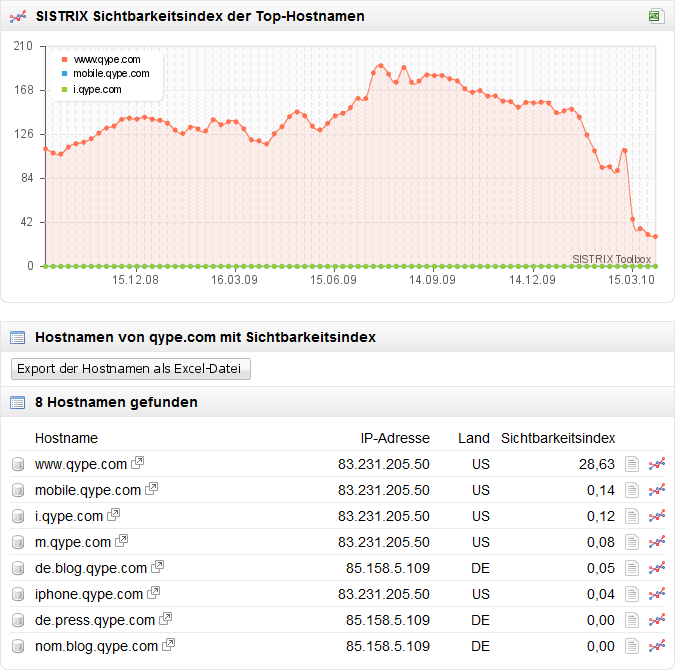Click document icon in de.press.qype.com row
The width and height of the screenshot is (675, 670).
[631, 620]
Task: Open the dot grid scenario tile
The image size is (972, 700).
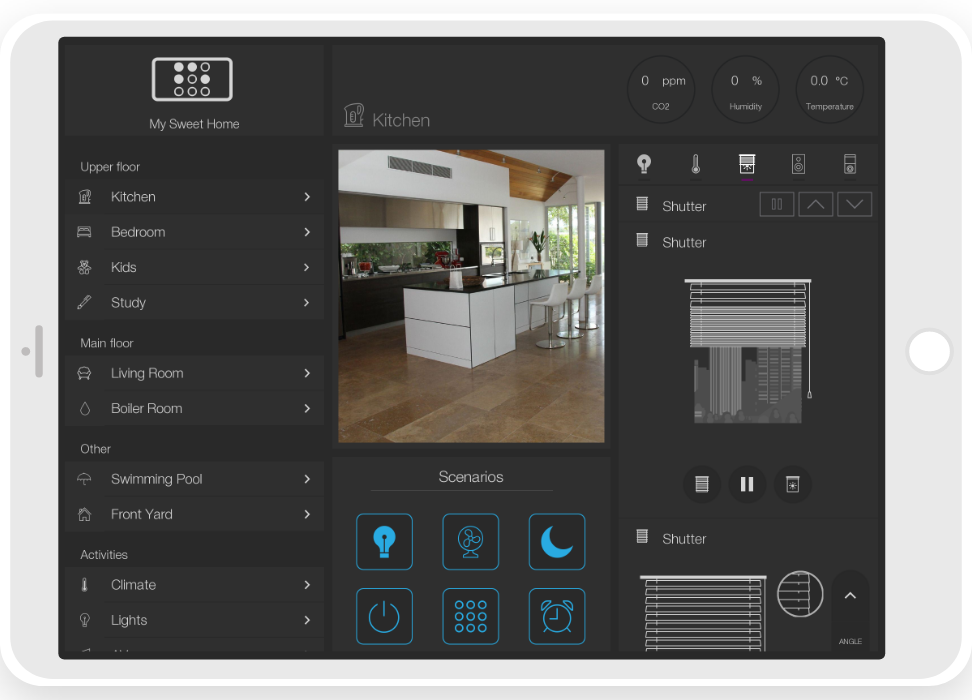Action: pyautogui.click(x=470, y=616)
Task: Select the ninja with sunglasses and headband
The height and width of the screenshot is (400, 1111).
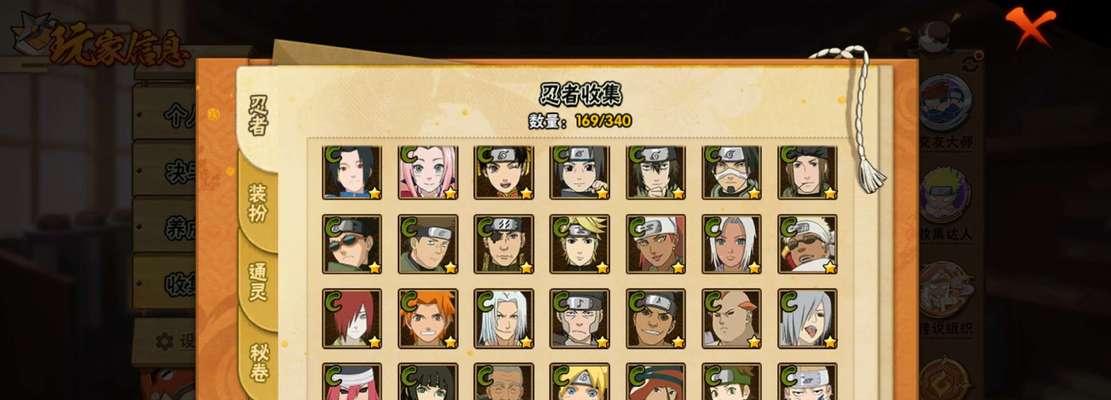Action: [352, 244]
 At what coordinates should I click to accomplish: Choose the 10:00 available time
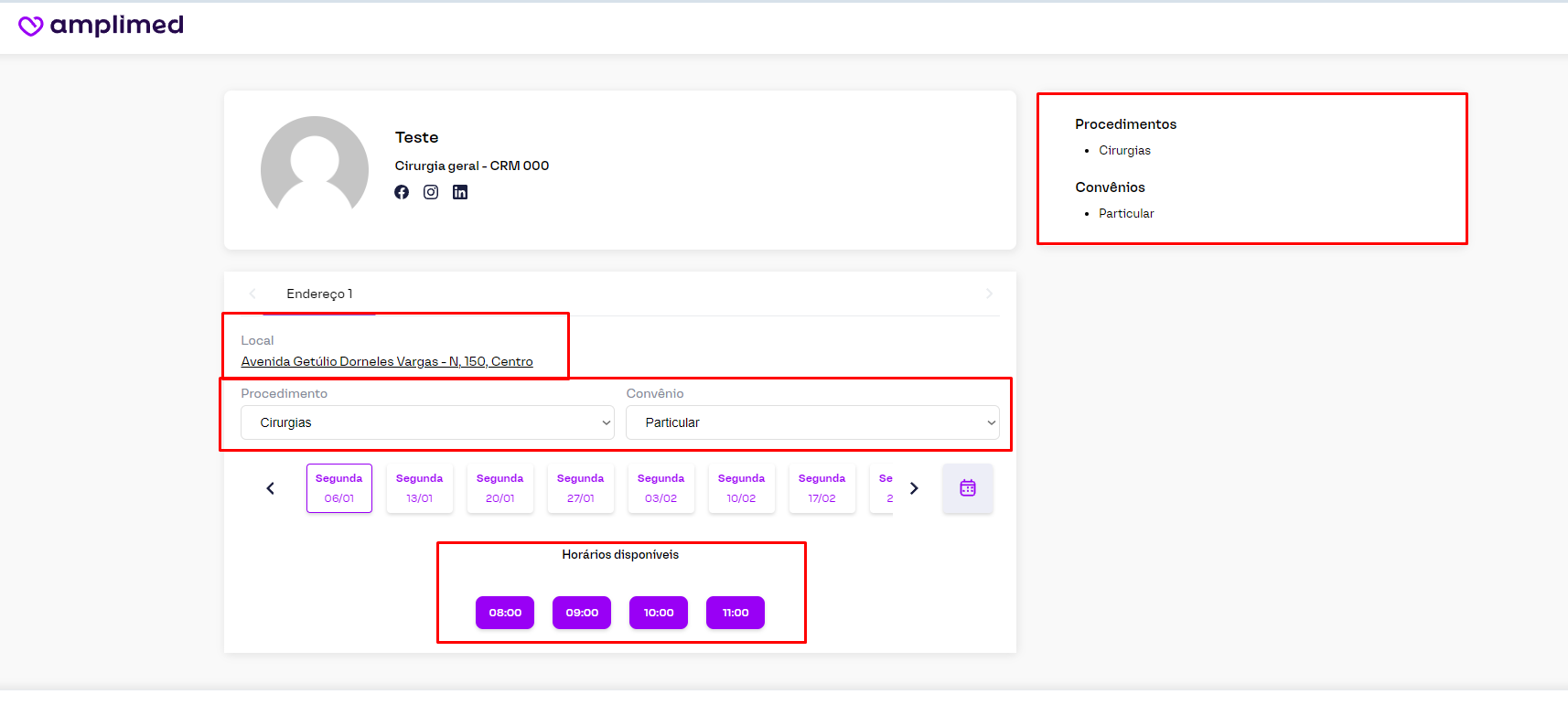pos(659,613)
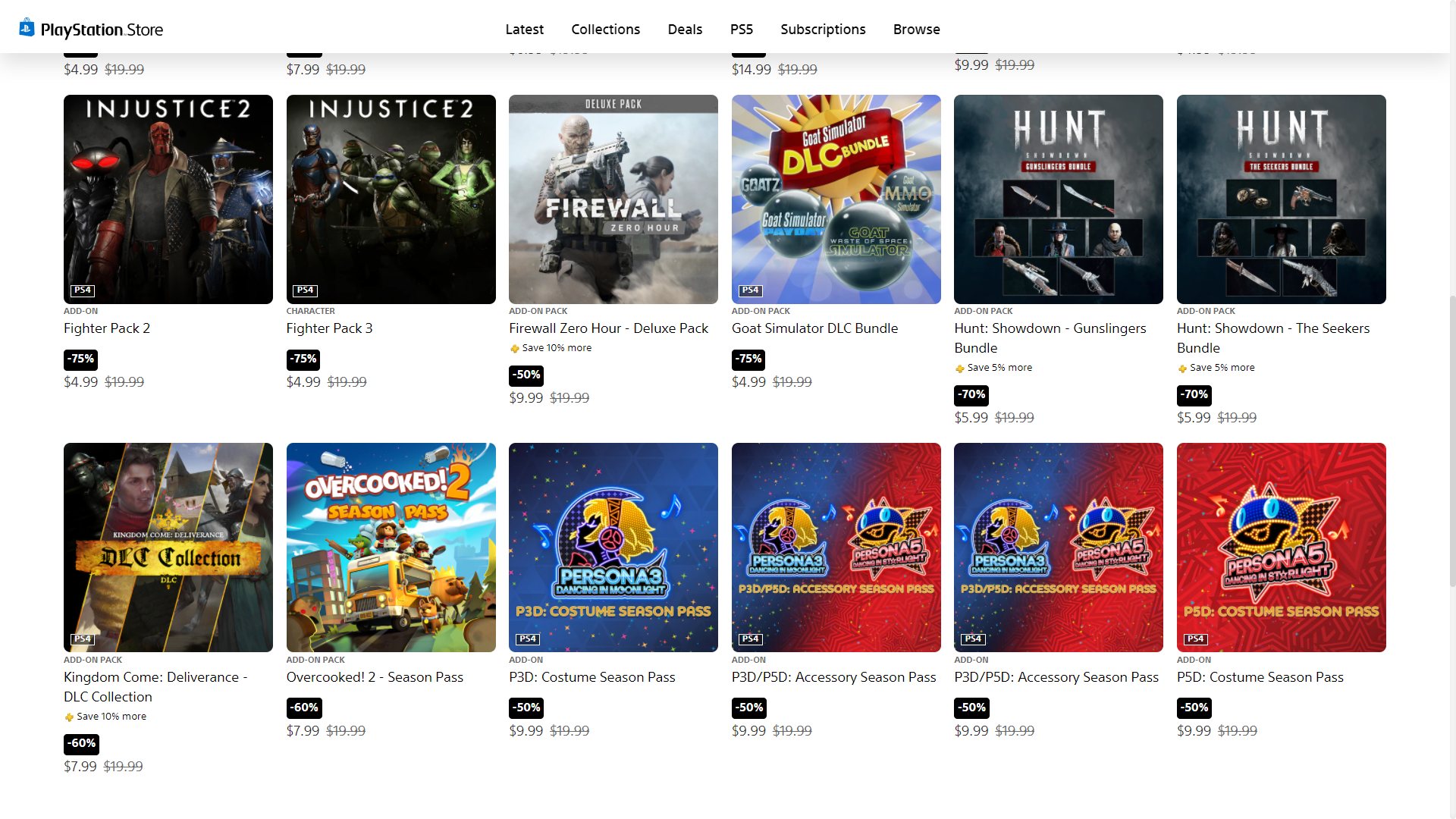Open the Collections menu item
This screenshot has width=1456, height=819.
click(606, 30)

· · ·

What you have to do.
Every line of the material above that contains "Task" should be counted; give the total only.

Reply.
2